In tutti i casi l’animale chiamato in causa come “untore” sarebbe il pipistrello. Questi chirotteri possiedono caratteristiche strabilianti. Per prima cosa, sono gli unici mammiferi volanti; possono vivere sino ai 40 anni contro gli appena 2-3 dei roditori di taglia simile. Ma ciò che intriga la ricerca in campo dell’immunologia è che queste creature sono “serbatoi” di virus grazie al modo di gestire il compartimento dell’immunità innata. Molte varietà di pipistrello possiedono una risposta molto amplificata ed efficiente contro molti virus.

Tale iperattività si esplica con produzione continua di IFN-γ di tipo I (Interferone gamma) inibitore delle replicazione virale sia nelle cellule già infettate che in quelle ancora indenni. A ciò si aggiungono le cellule Natural Killer (NK), sottopopolazione di linfociti midollari impegnate nella lisi di cellule infettate grazie alla “perforina” proteina capace di formare pori nelle cellule bersaglio oltre alla secrezione ulteriore di IFN-γ. Nei chirotteri i virus isolati “non uccidono” e l’animale ospite consente loro di sopravvivere e moltiplicarsi, come se l’esser infetto cronicamente tenendo a bada il patogeno “a filo di gas” fornisca al virus una sorta di vantaggio evolutivo. Prima del “salto di specie” è stato necessario quindi un periodo di mutualismo tra l’animale ospitante ed il simbionte (il virus). Si tratta quindi di un vero e proprio “mutualismo obbligato”.
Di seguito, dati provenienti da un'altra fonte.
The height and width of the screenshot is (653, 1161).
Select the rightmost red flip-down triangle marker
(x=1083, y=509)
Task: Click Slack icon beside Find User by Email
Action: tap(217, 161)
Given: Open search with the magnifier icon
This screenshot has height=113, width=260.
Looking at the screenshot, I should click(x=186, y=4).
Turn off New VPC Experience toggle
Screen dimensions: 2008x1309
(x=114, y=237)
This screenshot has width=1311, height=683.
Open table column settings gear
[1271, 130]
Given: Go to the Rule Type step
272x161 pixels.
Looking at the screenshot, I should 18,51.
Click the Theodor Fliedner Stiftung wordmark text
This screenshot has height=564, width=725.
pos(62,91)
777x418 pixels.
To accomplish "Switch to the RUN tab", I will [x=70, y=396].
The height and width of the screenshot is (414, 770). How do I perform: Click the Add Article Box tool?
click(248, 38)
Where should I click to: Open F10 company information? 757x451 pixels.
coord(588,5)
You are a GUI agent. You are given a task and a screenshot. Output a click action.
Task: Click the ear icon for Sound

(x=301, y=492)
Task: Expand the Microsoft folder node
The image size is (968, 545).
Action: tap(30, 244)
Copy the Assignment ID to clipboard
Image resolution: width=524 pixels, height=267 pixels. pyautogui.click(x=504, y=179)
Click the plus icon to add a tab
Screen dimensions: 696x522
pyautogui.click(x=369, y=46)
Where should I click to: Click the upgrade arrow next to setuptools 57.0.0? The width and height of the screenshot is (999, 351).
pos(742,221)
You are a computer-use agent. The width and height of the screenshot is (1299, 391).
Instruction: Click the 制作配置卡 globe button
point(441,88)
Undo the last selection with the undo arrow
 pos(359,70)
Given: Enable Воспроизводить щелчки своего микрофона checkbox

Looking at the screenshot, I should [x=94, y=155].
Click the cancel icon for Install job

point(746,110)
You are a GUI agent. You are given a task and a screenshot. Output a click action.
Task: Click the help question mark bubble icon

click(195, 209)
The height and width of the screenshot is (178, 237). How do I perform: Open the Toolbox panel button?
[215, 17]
Questa varietà di virus si è fatto conoscere da poco tempo dal Nostro sistema immunitario e proprio perché “nuovo”, è sottoposto ad una forte pressione selettiva che riguarda le proteine più esposte all’interesse dell’immunità specifica anticorporale rivolta contro la proteina “spike” sia a seguito di un’infezione naturale che in una simulazione come per i vaccini. Ciò che va più temuto è la possibilità di mutazioni (varianti) che riguarderanno la proteina S che daranno al virus maggior capacità di resistenza agli anticorpi. In questa imperscrutabile logica evolutiva, la maggiore letalità non è tra i “vantaggi” alla sopravvivenza virale, lo è la maggior trasmissibilità, magari in condizione di coabitazione coatta. Dimostrazioni di queste scelte in natura sono numerose: l’herpes varicella-zoster, dopo le manifestazioni cutanee giovanili, si rifugia nelle radici posteriori dei nervi spinali (così poco irrorate e per questo scarsamente raggiungibili dagli anticorpi) per farsi poi vivo quando il sistema immunitario cede per altri motivi. Non possiamo sapere come questa pandemia evolverà di fronte ad un virus che cerca di adeguarsi ad un ospite nuovo ed ostile di cui non  ha tracce nella propria “libreria immunitaria” contenuta nei linfociti B e T ma se le attività di contenimento non riuscirà nel loro intento, il COVID-19 sarà, purtroppo, endemico. Non dunque una immunità di gregge che impedisce del tutto le infezioni ma una sorta di convivenza con una nuova entità le cui manifestazioni cliniche verrebbero a quel punto, derubricate, alla voce “malanno di stagione”.